If I import a lorry load of stolen bicycles, successfully slipping them through border control and into the country, I could still get into a lot of trouble with the police for being in possession of stolen goods. And rightly so. For every stolen good there is a crime that has been committed and a victim (yes, I’ve had a very nice Brompton stolen and I’m still bitter).
For every piece of paper, park bench and floorboard made from illegal wood there was a crime that took place and a multitude of victims. Wildlife dies, indigenous people lose their livelihoods, and all of us ultimately suffer the climate implications of reckless forest destruction.
Illegal timber is illegal, and possession of illegal timber should be illegal. It’s simple, they’ve done it in the US, and, just 9 months ago, both the Conservatives and the Liberals were planning on doing it here.
But from media reports it appears that the Government might be having second thoughts about this (see this article on the Guardian website). Apparently, making possession of illegal timber illegal would be bureaucratic and costly, and this would be inappropriate in these tough times.
Rainforests continue to be destroyed at an extraordinary rate across the world. The FAO estimate that about 13mn hectares are lost every year. This means that since this Government came into power, about 4.5 million hectares of rainforest have been destroyed worldwide. As well as an enormous loss for wildlife, this would have released over 4 billion tonnes of CO2 into the atmosphere – just over seven times the total emissions from the UK last year (2009).
Illegal logging is one driver of this, and turning a blind eye to those that make this a profitable activity is unjustifiable.
Every household in the UK could soon be paying £50 extra on their electricity bills to pay for a boom in electricity production from burning wood at an industrial scale. Surely FSC accreditation of that wood to ensure forests aren’t being destroyed just to keep the lights on is not too much to ask?
Think renewable energy and serene images of wind turbines come to mind. But apparently huge biomass power stations that burn wood from forests across the world also count. In fact, they are generously subsidised by electricity bill payers through the Renewables Obligation. A typical 300MW power station might get an annual subsidy of about £115 million, straight from the pockets of everyday electricity bill payers.
We have no objection to such subsidies. If the UK is to meets its climate change targets and lead a global transition to a low carbon economy we need them. But only if they are for genuinely low carbon technologies that do not cause environmental havoc, as the growing biomass industry in the UK threatens to.
Interest in large-scale electricity generation is growing rapidly across the UK. On the Humber alone, for example, a total of five power stations are proposed with a combined capacity of 1.2GW. In their Renewable Energy Action Plan, DECC estimated that a total of 3.4GW will be installed by 2020 in the UK. They also confirmed that they expect a significant portion of our heat to come from biomass by that time.

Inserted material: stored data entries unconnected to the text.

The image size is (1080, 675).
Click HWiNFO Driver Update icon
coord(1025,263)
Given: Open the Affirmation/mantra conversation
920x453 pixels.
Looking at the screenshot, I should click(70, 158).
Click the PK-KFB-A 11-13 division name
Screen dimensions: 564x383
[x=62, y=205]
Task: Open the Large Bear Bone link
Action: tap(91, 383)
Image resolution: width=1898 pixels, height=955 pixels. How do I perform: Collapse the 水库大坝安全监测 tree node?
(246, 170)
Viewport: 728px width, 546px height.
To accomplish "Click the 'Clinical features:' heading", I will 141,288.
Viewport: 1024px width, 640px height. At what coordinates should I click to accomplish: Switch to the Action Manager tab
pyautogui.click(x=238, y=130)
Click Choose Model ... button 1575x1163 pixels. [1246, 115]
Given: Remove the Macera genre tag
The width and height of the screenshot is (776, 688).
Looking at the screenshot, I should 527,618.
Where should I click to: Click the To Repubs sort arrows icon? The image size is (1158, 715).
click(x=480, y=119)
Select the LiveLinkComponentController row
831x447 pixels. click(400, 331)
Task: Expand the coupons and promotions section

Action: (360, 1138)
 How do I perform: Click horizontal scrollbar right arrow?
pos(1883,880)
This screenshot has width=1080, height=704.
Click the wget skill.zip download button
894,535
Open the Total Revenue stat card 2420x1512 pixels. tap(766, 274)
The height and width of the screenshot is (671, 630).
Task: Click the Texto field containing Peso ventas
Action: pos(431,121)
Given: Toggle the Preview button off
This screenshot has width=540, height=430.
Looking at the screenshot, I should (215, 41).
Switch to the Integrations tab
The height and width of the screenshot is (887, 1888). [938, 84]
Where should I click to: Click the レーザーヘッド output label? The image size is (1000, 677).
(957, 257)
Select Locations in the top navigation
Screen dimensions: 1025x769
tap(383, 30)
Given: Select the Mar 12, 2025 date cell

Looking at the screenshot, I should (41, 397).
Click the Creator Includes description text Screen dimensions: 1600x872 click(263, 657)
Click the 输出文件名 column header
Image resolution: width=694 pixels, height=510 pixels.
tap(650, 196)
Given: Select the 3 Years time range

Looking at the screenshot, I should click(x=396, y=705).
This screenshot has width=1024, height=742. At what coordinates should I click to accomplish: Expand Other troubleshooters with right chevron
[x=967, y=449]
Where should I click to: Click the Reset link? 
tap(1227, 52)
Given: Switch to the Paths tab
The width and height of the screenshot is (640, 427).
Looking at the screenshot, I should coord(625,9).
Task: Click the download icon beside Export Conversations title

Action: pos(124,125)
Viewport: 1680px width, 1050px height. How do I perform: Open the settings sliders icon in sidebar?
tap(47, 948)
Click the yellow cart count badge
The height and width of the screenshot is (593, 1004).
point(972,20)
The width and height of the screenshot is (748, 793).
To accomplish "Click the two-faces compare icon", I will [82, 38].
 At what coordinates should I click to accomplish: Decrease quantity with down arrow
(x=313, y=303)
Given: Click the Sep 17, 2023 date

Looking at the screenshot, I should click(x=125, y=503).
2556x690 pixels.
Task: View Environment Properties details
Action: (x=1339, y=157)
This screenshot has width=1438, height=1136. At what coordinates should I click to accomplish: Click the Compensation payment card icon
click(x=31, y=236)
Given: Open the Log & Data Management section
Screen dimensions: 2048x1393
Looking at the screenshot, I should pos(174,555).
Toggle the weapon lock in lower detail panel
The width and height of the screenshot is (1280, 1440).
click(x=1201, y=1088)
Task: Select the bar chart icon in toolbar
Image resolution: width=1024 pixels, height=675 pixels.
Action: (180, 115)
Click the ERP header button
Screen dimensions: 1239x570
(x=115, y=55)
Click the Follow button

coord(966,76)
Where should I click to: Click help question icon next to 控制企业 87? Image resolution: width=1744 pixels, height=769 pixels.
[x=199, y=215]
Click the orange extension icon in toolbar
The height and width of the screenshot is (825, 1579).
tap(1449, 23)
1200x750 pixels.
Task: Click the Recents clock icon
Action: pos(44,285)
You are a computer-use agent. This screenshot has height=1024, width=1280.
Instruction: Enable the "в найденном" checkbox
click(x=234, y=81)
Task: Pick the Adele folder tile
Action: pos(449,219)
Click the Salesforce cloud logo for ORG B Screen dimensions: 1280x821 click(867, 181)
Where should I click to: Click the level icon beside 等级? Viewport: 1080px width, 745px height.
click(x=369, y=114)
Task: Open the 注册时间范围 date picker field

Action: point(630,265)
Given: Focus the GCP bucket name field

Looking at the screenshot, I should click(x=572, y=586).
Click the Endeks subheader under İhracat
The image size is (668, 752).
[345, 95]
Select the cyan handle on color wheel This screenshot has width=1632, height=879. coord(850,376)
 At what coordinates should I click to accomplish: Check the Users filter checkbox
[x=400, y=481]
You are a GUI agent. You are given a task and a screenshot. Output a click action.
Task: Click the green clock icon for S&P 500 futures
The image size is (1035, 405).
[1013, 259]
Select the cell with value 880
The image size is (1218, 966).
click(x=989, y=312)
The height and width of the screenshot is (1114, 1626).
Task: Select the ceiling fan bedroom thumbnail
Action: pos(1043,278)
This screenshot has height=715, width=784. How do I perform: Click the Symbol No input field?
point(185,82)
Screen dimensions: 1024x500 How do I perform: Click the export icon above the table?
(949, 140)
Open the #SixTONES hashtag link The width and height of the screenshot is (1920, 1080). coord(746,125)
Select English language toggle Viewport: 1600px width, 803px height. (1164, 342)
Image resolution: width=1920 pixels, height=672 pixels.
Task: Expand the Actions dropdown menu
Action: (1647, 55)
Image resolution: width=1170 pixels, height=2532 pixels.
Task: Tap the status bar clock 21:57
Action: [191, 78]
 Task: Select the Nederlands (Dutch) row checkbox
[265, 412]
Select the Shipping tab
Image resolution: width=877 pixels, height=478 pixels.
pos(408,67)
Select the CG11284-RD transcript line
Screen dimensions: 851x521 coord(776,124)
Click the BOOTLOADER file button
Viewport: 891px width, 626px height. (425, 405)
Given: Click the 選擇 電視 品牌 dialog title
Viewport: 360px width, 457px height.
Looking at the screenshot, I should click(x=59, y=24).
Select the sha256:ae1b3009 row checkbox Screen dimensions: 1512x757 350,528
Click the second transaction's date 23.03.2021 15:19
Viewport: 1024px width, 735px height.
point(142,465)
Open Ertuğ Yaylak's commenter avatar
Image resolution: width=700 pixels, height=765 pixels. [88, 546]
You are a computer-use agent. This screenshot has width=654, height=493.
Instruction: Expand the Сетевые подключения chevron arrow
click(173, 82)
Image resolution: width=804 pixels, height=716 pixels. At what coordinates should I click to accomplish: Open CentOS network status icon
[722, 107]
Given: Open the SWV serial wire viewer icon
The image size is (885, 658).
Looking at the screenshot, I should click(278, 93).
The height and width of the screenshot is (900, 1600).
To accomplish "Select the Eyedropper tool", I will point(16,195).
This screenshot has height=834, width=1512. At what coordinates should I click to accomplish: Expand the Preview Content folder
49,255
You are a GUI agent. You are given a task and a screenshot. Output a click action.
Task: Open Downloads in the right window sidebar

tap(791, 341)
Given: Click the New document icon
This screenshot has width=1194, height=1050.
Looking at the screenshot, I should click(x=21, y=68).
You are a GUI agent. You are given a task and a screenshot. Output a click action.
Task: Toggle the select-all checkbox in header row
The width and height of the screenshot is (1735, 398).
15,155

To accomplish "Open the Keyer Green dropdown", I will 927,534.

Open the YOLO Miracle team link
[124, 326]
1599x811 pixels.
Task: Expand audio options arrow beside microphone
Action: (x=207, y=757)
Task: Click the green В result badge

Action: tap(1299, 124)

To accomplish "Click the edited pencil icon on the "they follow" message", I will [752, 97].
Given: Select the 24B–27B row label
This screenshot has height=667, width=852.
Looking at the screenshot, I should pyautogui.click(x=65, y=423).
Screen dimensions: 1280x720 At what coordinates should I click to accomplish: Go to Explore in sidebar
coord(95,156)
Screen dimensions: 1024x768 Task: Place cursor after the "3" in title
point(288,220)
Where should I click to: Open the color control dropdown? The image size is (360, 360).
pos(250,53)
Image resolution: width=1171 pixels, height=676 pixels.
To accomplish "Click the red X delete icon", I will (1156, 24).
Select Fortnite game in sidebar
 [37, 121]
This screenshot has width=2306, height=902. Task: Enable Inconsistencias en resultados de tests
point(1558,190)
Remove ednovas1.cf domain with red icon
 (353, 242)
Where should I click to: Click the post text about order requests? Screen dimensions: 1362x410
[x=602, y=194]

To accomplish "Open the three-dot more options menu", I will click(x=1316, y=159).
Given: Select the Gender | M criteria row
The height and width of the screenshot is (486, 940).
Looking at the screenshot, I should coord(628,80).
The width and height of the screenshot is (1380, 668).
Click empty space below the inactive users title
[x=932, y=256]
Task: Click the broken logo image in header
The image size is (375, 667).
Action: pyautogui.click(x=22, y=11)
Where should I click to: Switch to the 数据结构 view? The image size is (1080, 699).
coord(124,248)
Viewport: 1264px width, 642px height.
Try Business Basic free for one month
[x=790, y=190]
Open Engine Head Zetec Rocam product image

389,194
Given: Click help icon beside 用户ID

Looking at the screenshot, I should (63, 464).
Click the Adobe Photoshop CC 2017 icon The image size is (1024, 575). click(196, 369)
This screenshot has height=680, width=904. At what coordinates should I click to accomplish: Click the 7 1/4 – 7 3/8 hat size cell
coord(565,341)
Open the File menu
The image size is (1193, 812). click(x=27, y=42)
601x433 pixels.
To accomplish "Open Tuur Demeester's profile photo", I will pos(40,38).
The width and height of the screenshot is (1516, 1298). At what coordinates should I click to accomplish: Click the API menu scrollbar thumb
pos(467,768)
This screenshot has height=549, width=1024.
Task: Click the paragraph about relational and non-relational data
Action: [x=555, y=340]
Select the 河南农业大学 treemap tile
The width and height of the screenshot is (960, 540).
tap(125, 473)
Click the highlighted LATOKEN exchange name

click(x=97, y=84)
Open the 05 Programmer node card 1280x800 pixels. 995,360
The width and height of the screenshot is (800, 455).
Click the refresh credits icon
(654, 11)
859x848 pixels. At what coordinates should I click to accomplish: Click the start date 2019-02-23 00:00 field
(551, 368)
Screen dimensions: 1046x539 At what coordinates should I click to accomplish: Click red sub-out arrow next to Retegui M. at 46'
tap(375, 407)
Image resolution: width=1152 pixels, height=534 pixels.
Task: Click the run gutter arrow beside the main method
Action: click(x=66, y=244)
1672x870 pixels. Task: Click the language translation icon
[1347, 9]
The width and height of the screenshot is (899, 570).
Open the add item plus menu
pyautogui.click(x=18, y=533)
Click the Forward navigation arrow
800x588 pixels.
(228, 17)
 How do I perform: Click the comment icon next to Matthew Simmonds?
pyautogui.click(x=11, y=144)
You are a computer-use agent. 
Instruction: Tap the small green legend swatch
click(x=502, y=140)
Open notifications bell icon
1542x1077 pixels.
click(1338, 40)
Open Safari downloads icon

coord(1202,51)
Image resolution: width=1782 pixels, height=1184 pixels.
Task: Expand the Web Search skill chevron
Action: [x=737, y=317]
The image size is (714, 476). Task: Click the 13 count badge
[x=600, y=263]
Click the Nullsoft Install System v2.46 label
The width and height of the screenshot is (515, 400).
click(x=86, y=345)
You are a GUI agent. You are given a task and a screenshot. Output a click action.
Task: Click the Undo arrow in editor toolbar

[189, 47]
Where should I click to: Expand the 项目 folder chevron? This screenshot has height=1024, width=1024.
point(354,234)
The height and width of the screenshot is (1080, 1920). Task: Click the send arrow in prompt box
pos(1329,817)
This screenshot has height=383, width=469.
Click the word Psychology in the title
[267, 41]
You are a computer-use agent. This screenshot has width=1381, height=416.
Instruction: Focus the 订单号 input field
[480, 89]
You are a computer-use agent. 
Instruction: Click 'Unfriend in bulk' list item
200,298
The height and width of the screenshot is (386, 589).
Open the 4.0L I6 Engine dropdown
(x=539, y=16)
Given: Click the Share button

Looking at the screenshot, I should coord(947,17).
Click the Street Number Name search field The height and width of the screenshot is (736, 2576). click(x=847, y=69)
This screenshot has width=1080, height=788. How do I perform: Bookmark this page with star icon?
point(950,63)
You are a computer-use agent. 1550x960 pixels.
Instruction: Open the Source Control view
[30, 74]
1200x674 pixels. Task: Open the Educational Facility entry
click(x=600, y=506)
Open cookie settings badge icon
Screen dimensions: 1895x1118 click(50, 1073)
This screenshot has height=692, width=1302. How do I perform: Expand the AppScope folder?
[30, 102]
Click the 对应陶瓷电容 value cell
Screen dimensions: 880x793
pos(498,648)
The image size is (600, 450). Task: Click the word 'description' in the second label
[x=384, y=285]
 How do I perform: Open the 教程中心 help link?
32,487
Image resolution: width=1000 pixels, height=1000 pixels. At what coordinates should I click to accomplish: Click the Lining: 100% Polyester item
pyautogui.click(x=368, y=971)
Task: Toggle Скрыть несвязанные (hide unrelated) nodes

This amount of biomass electricity would get about £1.2bn in subsidies – or £50 per household - and would need 19 million tonnes of wood every year. This is in addition to the demand that will arise from more biomass heating systems – in total we might be looking at an additional demand of over 30 million tonnes of wood every year from the UK. The most anyone has seriously suggested the UK could produce per year is about 14 million tonnes (see the Forestry Commission Read report, 2010).
So, where will it come from? Well, there’s a reason why these stations are all being located by deep sea ports.
Currently, much of the biomass burnt in the UK is wastes, such as olive pips and palm kernels. This is a good thing, but it seems clear that the sector can’t grow to the dizzy heights many hope it will on a diet of pencil shavings. Canada, South America, Eastern Europe, and Russia are all likely to be important sources for woodchip to keep these plants generating. In 2007, WWF showed that 7.3% of wood consumed in the UK is from illegal sources. This is in addition to the amount of wood that was legally cut down but caused habitat loss and tropical deforestation. There is nothing to suggest that the UK biomass market will be any different. Indeed, the anonymous nature of wood chip and pellet may even facilitate the use of wood from dodgy sources.
The Government have at least acknowledged the problem, but their proposals to address it are woefully inadequate. The Forest Stewardship Council (FSC) scheme is the only system that goes anyway near guaranteeing that wood is sustainably sourced and has not caused the destruction of primary forests. It’s already established, and is as independent and robust as they come. Government could require that all bioenergy generators only source FSC wood tomorrow. Seems like a fair price to pay for the billions of public subsidy they will receive over the coming years.